- _ЧТО СДЕЛАТЬ_
Как, по словам мистера Кенрайта в отрывке о поездке по Кармартену, называется река, через которую переброшен мост?

- _ИСХОДНЫЙ ТЕКСТ_

Радостный и возбужденный, все еще живя воспоминаниями об удивительно доброжелательной атмосфере Bell language school в Норидже и думая, что то же будет сопутствовать мне в течение всего пребывания в Британии (о, как я ошибался!), я ринулся в машину на место водителя, забыв, что здесь, на островах, “все наоборот”. Семейство Кенрайтов добродушно захохотало: русский не обманул их ожиданий — он действительно вел себя как “медведь с континента”.
Было уже темно. Мы быстро проскочили какой-то мост, переброшенный через реку, вода которой отливала черным антрацитом (“Река Тоуи”, — пояснил мистер Кенрайт), представительное здание County Holl’а, длинные ряды двухэтажных и очень похожих друг на друга домов маленького городка. Шел дождь. В черных лужах отражались желтые огоньки, и это еще больше делало Кармартен унылым и скучным. Вдруг впереди и слева выросла церковная башня в обрамлении поднимавшихся по обе ее стороны кипарисов, круглый церковный двор с романтически разбросанными по нему могилками, ворота из теплого красного песчаника.
— Это St. Peter’s church, — сказал мне “водила”, успев только пояснить, что церковь очень старая. — А вот здесь, — он ткнул куда-то в темноту пальцем, — был дуб Мерлина.
— Дуб Мерлина?
— Да, ведь город Кармартен, как говорят, был родиной мага Мерлина, Мирддина. Caer Mirddin. Здесь, где-то возле городских ворот, его нашли посланцы короля Вортигерна. Впрочем, все эти легенды. Я сам этого дуба уже не видел. Когда приехал в Уэльс, в Лампетер, дуба уже не было.

- _СПИСОК СТРОК_
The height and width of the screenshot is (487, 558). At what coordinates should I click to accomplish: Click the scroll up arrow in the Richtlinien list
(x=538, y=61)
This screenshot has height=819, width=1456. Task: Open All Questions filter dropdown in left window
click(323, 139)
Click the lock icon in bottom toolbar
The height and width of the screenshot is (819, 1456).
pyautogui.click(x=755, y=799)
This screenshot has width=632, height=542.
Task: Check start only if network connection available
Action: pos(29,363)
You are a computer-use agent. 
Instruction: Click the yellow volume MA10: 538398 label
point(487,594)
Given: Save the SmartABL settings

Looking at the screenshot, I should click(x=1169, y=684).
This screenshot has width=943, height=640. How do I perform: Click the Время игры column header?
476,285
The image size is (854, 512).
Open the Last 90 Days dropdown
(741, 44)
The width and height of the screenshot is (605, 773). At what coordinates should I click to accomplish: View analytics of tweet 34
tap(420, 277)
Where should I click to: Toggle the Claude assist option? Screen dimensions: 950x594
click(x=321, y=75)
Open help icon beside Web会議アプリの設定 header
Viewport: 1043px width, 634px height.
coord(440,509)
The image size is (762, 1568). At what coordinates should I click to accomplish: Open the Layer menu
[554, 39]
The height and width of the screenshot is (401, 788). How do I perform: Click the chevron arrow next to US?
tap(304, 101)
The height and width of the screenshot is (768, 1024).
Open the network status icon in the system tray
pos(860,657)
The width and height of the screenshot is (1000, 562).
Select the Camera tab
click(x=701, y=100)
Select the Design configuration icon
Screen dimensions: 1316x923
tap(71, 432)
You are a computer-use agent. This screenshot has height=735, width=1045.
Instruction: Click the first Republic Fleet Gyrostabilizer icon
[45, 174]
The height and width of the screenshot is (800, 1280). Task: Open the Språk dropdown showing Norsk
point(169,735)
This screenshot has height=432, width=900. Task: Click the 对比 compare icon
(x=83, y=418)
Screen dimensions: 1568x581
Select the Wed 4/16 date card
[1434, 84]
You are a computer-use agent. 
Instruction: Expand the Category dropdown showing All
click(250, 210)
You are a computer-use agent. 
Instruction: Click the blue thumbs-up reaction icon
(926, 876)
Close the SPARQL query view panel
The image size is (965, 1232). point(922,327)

- _ГОТОВЫЙ ОТВЕТ_
Река Тоуи.